▸ To do
Copy all the lines of the data that include the word "computer".

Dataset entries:
Segment Open
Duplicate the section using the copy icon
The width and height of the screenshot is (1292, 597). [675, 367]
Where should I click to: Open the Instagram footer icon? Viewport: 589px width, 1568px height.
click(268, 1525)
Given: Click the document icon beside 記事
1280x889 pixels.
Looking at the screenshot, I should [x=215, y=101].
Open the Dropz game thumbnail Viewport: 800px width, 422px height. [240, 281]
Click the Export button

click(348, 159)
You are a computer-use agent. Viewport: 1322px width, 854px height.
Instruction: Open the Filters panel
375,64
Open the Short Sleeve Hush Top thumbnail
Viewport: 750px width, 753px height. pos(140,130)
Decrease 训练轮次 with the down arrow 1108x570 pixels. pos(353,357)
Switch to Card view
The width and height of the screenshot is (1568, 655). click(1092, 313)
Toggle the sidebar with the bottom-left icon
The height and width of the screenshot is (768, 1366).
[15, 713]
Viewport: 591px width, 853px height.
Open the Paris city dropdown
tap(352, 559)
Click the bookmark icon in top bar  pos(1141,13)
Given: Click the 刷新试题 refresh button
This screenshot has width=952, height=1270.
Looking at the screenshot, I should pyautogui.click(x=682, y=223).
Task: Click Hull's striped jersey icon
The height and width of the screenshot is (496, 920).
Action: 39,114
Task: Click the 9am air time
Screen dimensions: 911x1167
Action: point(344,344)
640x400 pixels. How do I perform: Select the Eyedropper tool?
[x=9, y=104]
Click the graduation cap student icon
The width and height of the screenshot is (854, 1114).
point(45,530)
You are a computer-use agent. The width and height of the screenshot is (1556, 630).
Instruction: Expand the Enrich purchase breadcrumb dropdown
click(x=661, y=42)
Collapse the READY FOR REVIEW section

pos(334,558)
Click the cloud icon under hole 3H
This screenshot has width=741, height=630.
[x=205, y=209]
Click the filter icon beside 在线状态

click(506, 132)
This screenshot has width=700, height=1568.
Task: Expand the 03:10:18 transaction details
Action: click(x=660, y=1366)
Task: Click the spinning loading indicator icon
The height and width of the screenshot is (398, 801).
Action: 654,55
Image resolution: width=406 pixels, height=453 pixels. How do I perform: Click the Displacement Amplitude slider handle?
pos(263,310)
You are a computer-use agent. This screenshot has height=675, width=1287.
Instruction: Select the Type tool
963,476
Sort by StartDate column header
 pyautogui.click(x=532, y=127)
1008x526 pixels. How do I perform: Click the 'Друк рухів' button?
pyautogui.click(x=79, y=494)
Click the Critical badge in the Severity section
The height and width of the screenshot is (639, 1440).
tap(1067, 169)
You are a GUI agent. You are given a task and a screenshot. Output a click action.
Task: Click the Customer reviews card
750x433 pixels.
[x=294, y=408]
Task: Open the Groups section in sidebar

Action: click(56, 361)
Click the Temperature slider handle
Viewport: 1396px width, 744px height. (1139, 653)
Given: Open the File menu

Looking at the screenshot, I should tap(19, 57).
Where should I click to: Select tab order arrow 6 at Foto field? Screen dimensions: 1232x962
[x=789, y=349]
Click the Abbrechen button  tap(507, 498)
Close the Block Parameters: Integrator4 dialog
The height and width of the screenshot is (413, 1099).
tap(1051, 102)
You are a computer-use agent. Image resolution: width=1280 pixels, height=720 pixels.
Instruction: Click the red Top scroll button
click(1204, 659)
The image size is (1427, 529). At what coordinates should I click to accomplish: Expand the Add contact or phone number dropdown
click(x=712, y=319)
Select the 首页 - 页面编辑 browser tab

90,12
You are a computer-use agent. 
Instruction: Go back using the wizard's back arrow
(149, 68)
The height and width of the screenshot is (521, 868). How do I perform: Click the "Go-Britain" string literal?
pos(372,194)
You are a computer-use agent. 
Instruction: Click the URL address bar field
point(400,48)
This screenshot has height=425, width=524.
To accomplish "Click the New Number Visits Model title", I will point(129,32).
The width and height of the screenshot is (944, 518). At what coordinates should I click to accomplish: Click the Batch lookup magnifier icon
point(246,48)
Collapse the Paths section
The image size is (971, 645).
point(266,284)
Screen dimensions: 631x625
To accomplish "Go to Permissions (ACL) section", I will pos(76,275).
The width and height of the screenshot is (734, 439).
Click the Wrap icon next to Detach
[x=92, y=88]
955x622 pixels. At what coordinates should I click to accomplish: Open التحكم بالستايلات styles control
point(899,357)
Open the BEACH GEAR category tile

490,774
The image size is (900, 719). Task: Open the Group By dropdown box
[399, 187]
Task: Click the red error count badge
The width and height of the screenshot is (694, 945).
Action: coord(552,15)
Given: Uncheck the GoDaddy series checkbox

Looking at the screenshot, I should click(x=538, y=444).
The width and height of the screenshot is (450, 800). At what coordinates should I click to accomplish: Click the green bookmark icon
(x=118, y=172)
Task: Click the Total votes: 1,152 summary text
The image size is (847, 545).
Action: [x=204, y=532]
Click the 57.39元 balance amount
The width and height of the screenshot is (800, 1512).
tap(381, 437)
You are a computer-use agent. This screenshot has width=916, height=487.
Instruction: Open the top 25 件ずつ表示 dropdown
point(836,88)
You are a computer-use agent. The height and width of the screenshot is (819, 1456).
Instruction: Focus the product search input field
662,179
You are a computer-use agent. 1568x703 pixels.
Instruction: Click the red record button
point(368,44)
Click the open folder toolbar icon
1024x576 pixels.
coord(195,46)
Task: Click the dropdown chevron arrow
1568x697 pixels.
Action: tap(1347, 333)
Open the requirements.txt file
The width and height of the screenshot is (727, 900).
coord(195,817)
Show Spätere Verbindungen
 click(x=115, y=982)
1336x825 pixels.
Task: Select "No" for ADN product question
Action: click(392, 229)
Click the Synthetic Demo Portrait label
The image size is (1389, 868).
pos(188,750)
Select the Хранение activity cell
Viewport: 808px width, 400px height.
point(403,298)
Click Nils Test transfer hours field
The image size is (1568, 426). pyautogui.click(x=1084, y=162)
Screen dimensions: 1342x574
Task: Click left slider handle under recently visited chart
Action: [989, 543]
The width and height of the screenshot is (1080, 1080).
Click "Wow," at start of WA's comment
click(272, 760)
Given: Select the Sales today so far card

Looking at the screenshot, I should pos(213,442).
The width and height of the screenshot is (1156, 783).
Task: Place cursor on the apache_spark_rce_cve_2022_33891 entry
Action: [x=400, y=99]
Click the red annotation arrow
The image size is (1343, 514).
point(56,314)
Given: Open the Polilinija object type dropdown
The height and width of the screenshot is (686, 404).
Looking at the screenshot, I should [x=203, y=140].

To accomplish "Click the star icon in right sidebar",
Segment Closed
▸ Response to the exercise
You are a computer-use agent. Viewport: 1322px width, 854px height.
You are a computer-use agent. The width and height of the screenshot is (1556, 630).
You are a computer-use agent. This screenshot has height=675, width=1287.
You are a computer-use agent. Image resolution: width=1280 pixels, height=720 pixels.
You are a computer-use agent. 
You are a computer-use agent. 
You are a computer-use agent. This screenshot has width=916, height=487.
You are a computer-use agent. The height and width of the screenshot is (819, 1456).
You are a computer-use agent. 1568x703 pixels.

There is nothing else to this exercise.